• [EXCERPT]:

———

Lightening the load

So I alluded to this the other day, but I cut all my hair off over the last year.

When I graduated from law school two years ago, my hair was past my shoulders; since then, it’s gotten progressively shorter, going first to a swing bob that went past my chin and then to a shorter, layered cut that curled around my ears and the nape of my neck.

But last spring, about six months ago, I decided I wanted to try going even shorter. So my stylist cut it short in the back, leaving some length in the crown and front (think an updated version of the short, blonde cut Gwyneth Paltrow had in Sliding Doors). And it was cute, but there was still too much hair on my head. So by June, I had cut it even shorter — a sort of shaggy pixie cut.

And today I went in and got the full Emma Watson treatment.

Part of the reason I got it cut so short is that I’m leaving Chicago and I want to avoid having to find a new stylist for a while. (I’ve been seeing the same amazing person here for five years and I am so sad to be leaving her. She has cut my hair in every permutation — long, short, growing out, all of it — and has done a great job every single time.)

The other part is that I stopped coloring my hair and the gray just looks better on short hair. I’m actually a little dismayed at how much gray I have now — I basically stopped coloring my hair about six months ago, so each time I’ve gone in for a cut (about every six weeks), more and more of the colored hair has been cut off. I think there’s very little left of that last box of color — and even that box was semi-permanent color, so there wouldn’t be a ton of it left anyway. My hair is pretty much its natural color now — and that natural color is completely shot through with gray. It’s no longer just in the isolated strands around my forehead –it’s spread to my temples and the crown and the nape of my neck. I have a gray patch at my part. A patch!

If I’m going to be this gray at 33 — which is young even for the women in my family, and the women on both sides of my family go gray early — I figure I might as well have the most stylish, progressive, daring cut I can. (Keeping in mind I can’t be THAT daring because I am, after all, a lawyer.) And the short hair is that — it’s super cute, it fits my face and style, and I think it keeps me young. (This is a young pixie cut, not soccer mom short hair, after all.)

So I’m pleased with it. My stylist has been going shorter and shorter with each cut and I think she finally got it short enough! And I feel good about it.

Caving in

I’ve been trying to grow the dye out of my hair for a while now—say, about the last four months.  It’s been working pretty well, particularly considering I’ve been having my hair cut shorter and shorter with each trip to the salon.

But yesterday, my dear spouse looked at the top of my head, wrinkled his nose, and said, “The top of your head is getting pretty gray, honey. I think it’s time to color it again.”  I replied that I was trying to grow out the dye and he nodded and then repeated, “It’s getting pretty gray.”

Women in my family tend to go gray early.  I found my first gray hair at 23.  My mom was totally silver by 55. Both of my grandmothers, too.  So I’m doomed to have a full head of gray hair at a relatively young age; I get that.  And I am, to a certain extent OK with that. Philosophically.

But in practice, I don’t really like the gray. It stands out against my (pretty mousy) medium brown hair, it’s coarse, it doesn’t style well, and worst of all, it ages me.

And I think it’s that last one that bothers me the most. I tend to look much younger than I am—and thank you, Mom, for beautiful skin and some early lessons in how to care for it—so the gray really does stand out as a visible sign of my age. It’s not just a vanity thing, either—I don’t mind getting older and I certainly don’t pine for my youth.

———

• [REQUIREMENT]: Please translate this sentence from the piece on going gray into Spanish: "I found my first gray hair at 23." The material after the piece on going gray has no part in this.

———

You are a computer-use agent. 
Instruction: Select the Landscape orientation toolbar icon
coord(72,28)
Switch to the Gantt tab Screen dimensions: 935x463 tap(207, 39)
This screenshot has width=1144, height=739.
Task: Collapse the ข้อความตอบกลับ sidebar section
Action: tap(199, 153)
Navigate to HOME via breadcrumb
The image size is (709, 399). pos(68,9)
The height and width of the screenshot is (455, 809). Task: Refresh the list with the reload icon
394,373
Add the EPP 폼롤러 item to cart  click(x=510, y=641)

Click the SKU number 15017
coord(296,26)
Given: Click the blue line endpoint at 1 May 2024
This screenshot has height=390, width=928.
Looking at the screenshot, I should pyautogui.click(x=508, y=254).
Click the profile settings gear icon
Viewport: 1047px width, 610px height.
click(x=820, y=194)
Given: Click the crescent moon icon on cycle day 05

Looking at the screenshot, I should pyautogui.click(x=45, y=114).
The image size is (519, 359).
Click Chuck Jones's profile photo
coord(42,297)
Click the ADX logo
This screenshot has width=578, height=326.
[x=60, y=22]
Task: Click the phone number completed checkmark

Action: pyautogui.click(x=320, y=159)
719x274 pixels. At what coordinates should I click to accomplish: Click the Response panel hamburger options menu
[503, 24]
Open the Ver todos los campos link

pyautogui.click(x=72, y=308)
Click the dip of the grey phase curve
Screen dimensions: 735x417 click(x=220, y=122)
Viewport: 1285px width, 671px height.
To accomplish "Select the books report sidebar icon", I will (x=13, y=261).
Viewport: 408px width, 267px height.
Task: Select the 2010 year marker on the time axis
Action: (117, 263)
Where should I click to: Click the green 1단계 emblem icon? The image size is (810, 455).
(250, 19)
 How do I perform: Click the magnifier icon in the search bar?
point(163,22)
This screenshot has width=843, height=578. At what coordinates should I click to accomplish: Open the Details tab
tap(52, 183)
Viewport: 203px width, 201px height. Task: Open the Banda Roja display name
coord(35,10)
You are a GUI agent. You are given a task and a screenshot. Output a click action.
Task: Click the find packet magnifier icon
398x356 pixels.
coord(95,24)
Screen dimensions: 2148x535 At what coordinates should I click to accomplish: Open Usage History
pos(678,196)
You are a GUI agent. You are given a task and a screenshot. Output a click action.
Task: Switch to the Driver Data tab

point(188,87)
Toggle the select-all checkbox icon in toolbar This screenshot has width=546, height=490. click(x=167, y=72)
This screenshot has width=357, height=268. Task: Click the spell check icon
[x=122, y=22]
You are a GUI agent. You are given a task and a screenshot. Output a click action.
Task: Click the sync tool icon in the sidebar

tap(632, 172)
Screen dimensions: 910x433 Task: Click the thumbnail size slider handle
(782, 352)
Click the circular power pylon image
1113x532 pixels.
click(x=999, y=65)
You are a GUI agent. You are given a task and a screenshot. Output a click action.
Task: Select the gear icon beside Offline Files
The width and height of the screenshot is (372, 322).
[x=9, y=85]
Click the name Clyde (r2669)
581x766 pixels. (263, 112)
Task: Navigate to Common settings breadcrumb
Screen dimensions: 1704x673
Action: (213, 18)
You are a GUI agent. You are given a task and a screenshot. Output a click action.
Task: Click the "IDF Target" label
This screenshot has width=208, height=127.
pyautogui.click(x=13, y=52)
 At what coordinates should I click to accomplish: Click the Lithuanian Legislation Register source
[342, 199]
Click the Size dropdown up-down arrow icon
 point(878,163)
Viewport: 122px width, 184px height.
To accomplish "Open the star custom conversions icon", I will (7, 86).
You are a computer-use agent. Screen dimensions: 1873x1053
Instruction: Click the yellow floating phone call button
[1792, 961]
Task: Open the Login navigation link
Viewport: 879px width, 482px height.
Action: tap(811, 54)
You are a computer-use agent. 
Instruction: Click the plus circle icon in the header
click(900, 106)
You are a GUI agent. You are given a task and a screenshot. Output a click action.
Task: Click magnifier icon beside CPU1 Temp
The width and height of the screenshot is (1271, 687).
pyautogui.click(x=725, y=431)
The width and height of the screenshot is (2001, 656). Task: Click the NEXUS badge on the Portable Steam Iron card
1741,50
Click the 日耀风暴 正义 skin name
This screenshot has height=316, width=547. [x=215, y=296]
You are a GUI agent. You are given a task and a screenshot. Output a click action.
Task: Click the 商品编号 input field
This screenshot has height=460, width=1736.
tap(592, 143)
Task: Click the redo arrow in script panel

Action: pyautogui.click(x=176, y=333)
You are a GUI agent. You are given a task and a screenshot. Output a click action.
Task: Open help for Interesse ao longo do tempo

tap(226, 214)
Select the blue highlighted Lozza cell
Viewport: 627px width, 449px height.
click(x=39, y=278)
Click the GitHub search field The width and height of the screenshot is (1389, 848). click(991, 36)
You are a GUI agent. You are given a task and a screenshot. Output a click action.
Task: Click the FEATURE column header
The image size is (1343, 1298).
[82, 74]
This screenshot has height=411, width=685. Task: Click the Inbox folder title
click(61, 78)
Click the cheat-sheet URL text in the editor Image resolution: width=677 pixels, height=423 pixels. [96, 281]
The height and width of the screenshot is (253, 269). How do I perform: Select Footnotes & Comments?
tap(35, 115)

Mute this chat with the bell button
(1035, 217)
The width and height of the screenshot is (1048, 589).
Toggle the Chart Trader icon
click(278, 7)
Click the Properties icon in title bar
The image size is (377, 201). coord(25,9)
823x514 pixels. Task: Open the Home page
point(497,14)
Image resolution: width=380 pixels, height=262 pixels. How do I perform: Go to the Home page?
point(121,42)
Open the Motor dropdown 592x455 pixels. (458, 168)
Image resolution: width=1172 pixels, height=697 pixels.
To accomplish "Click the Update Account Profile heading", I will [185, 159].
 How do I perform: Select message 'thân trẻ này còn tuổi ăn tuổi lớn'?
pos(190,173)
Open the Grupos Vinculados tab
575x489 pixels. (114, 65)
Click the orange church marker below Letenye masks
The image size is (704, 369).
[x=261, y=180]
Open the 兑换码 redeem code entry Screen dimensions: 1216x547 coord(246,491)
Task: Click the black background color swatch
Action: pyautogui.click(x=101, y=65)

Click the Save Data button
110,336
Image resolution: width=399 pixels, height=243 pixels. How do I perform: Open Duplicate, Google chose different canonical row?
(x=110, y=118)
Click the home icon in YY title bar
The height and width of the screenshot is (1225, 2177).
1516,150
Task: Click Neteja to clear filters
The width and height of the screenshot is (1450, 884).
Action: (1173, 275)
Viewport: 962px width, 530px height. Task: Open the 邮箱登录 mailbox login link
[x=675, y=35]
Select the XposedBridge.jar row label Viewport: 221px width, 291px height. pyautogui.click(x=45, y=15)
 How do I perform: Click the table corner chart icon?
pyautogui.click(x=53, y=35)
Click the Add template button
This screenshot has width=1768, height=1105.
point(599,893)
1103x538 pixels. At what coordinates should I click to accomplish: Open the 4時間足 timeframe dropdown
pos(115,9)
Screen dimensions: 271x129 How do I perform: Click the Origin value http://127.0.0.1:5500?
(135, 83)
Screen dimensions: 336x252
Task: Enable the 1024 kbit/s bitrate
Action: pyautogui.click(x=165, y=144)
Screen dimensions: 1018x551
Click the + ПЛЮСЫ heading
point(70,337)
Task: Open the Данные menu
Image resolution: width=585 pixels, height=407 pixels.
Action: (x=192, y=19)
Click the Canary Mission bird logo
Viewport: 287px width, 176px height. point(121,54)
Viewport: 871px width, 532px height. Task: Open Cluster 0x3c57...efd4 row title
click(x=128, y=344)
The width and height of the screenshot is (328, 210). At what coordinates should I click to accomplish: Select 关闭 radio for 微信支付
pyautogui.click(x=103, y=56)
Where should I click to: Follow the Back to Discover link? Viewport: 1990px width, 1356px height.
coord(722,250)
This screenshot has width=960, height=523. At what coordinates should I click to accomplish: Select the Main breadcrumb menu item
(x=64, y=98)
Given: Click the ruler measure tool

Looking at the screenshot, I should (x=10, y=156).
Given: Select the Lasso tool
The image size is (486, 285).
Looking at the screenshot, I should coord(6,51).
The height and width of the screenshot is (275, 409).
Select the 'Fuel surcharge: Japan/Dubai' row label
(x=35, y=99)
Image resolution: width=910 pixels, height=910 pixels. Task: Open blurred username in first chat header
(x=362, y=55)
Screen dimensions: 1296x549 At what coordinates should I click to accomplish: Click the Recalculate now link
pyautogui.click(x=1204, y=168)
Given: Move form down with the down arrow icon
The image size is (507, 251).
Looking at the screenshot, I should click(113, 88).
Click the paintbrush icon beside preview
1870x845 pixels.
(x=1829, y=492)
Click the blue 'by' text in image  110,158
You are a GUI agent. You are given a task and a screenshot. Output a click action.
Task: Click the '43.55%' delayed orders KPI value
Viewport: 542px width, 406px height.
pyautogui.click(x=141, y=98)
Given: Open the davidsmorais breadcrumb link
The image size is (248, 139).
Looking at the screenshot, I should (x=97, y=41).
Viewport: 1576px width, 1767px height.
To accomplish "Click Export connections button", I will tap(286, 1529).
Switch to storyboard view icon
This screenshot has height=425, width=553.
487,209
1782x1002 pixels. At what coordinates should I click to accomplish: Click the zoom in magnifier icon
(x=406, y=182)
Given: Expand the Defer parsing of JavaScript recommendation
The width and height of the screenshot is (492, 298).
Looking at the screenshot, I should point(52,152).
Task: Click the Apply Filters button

———

• [CORRECT RESPONSE]: Encontré mi primera cana a los 23.